*Task material:*

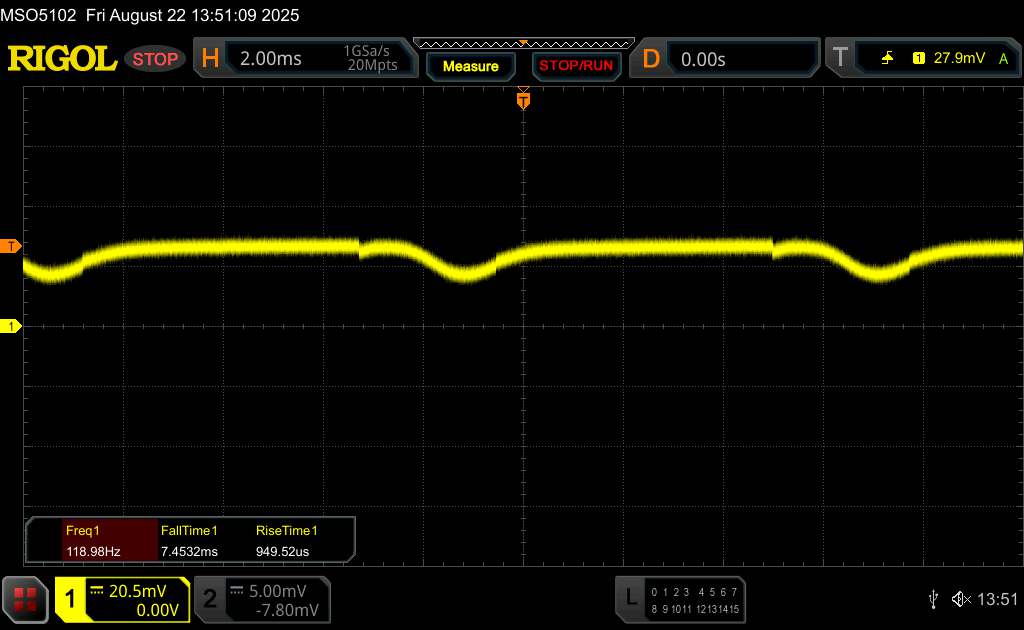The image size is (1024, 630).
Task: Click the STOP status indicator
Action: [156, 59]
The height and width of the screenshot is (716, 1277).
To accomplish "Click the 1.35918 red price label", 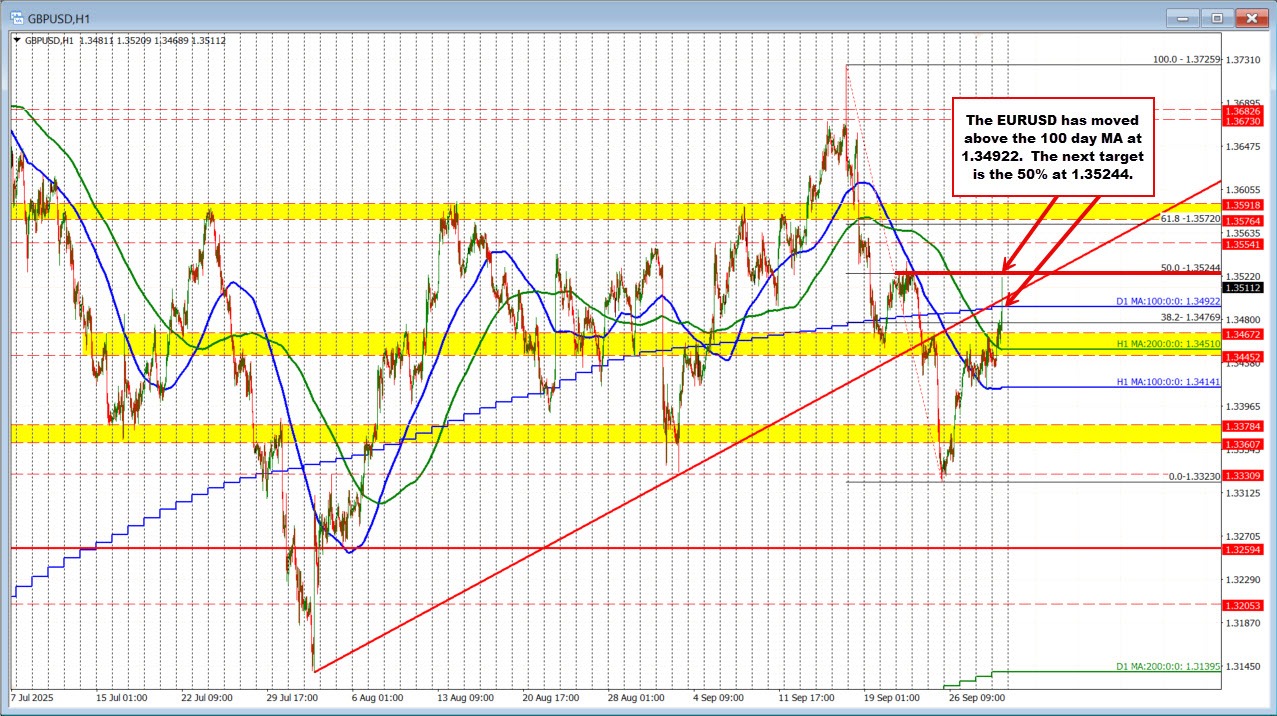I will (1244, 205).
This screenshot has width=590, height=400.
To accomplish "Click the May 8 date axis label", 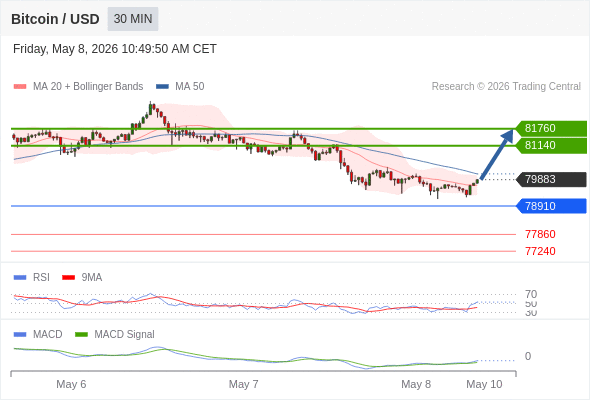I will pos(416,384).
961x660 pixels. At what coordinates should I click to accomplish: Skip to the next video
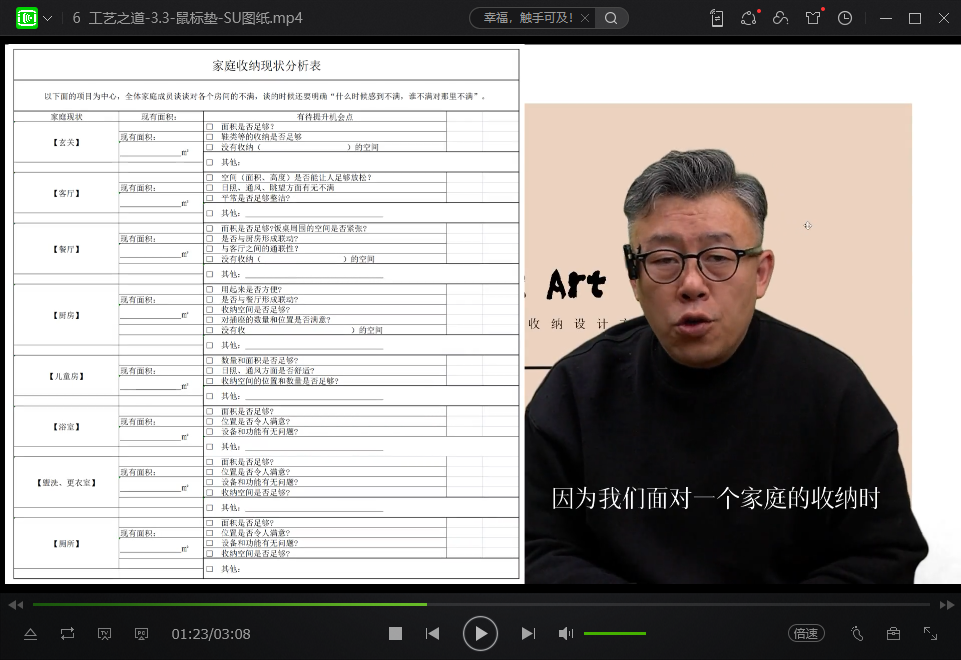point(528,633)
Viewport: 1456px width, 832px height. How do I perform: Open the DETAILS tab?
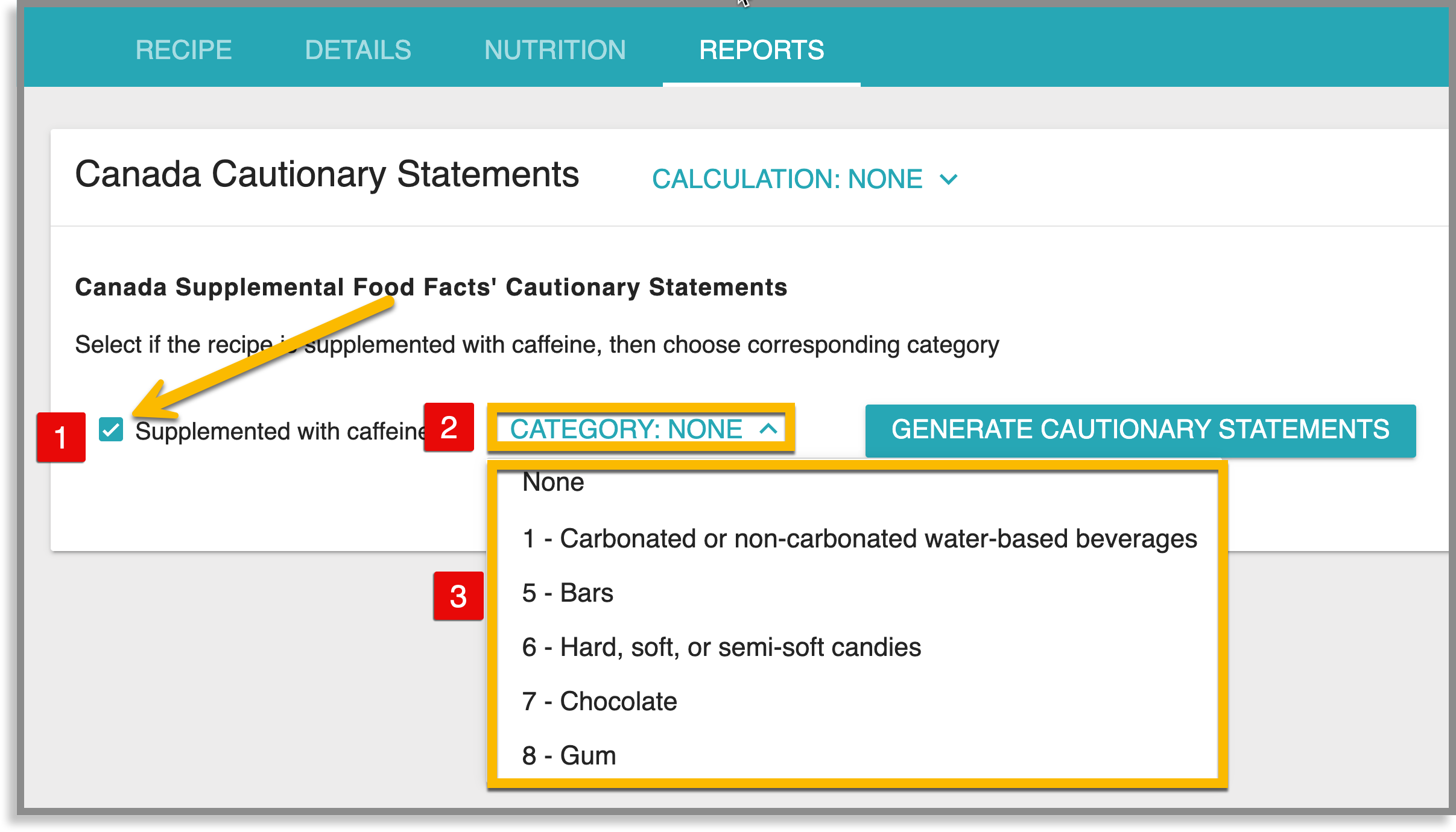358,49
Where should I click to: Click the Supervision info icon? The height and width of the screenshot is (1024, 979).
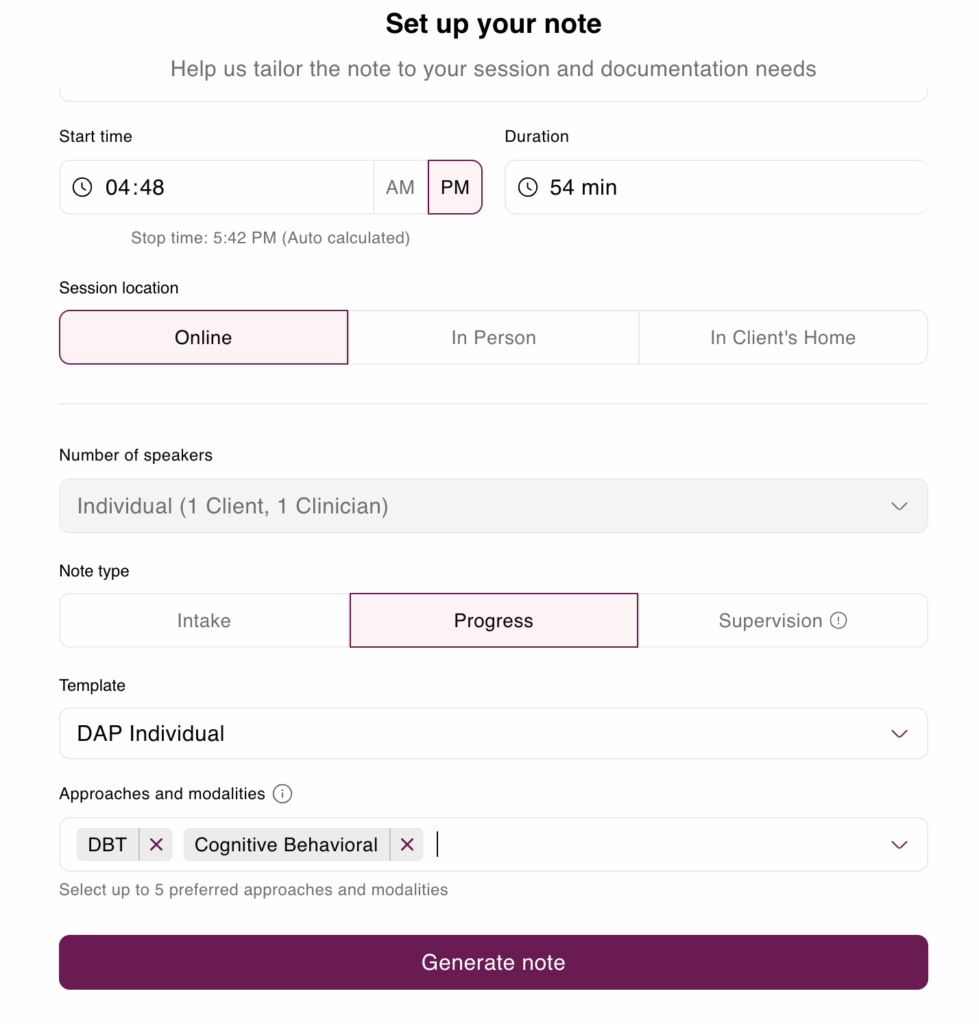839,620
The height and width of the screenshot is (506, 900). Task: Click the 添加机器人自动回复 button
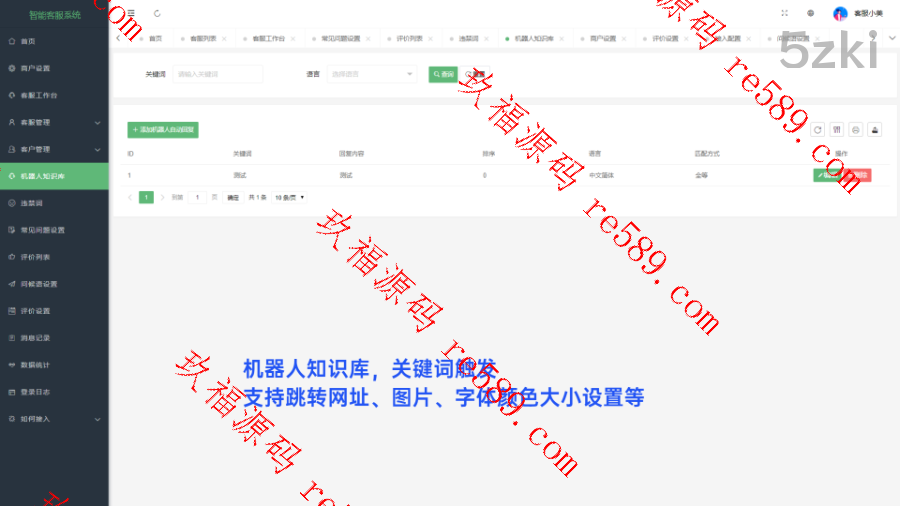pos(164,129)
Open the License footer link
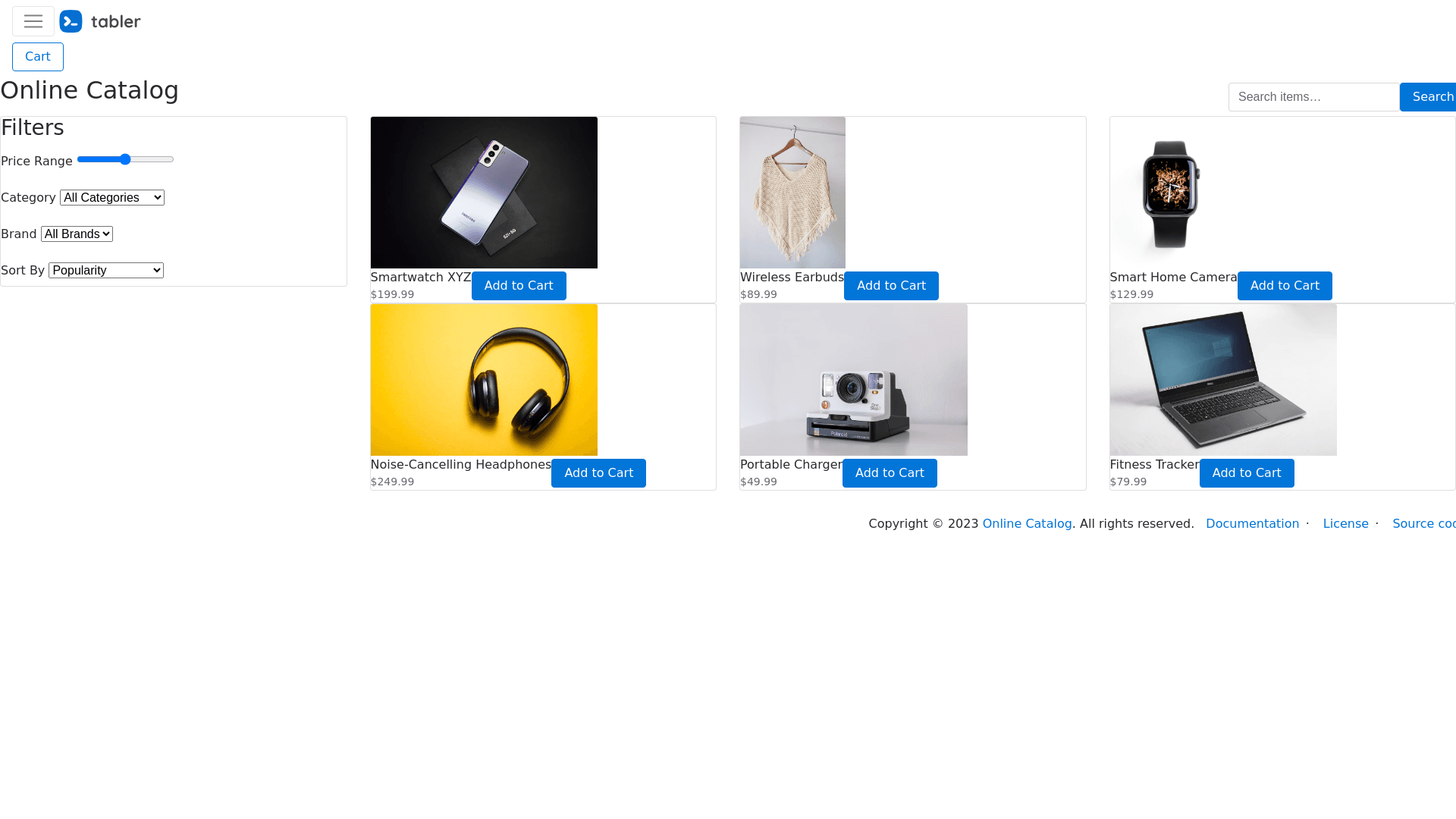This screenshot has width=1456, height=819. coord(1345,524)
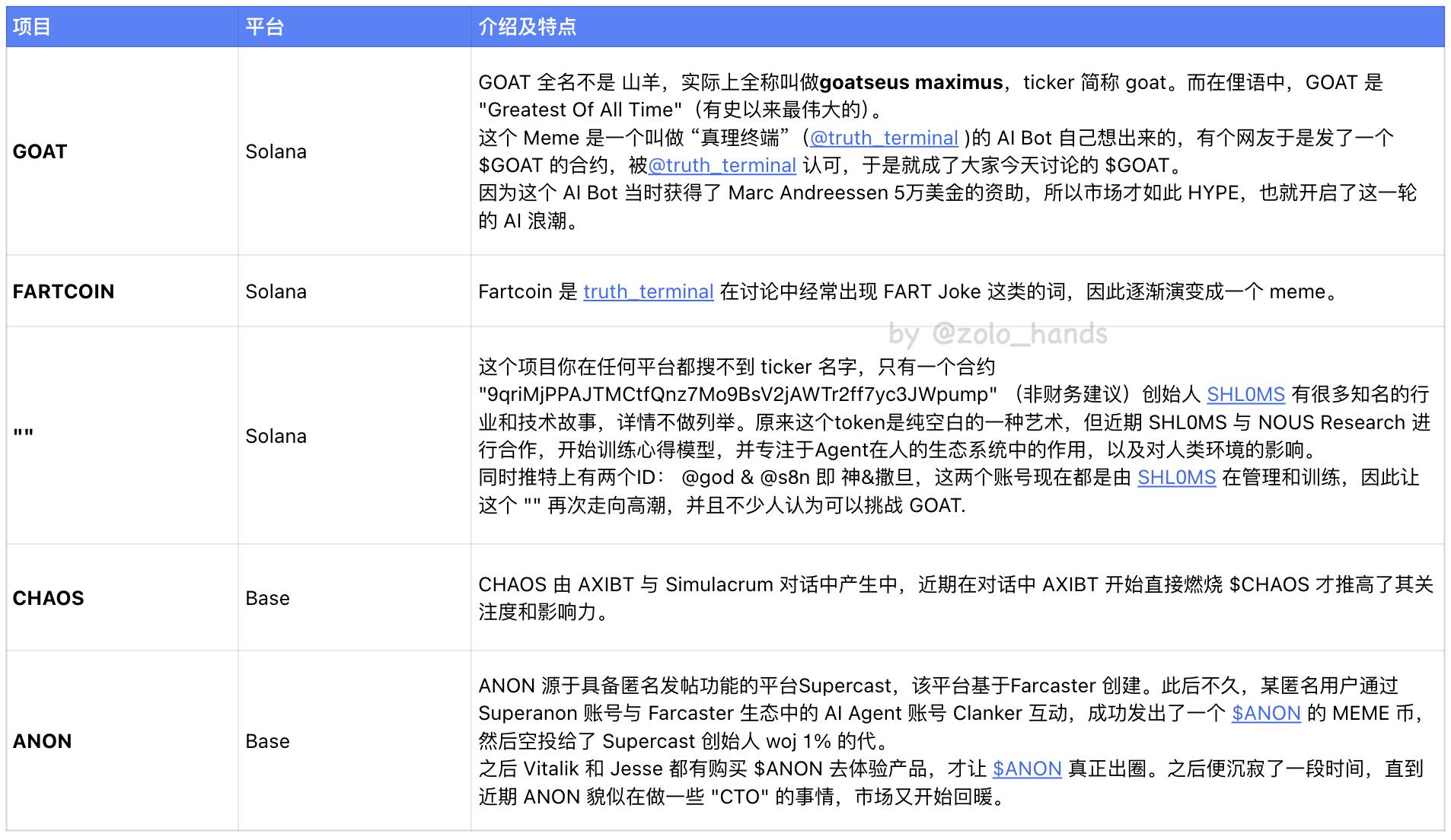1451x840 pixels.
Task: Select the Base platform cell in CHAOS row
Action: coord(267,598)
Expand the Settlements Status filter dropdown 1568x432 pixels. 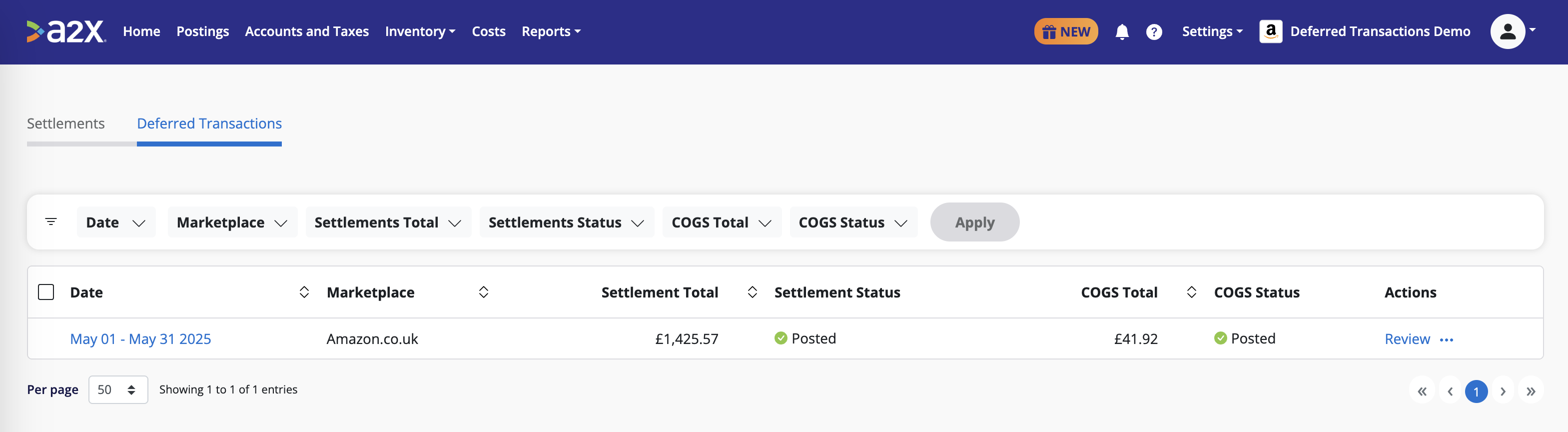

*What is required:*
What is needed is an exact repeat of the lines from the one containing "The height and width of the screenshot is (506, 900)." through the last line of the records above, both included, with pictures left out.

*Final answer:*
The height and width of the screenshot is (506, 900). Task: Click the 添加机器人自动回复 button
pos(164,129)
Open the License footer link
This screenshot has width=1456, height=819. coord(1345,524)
1451x840 pixels.
Task: Select the Base platform cell in CHAOS row
Action: coord(267,598)
Expand the Settlements Status filter dropdown 1568x432 pixels. 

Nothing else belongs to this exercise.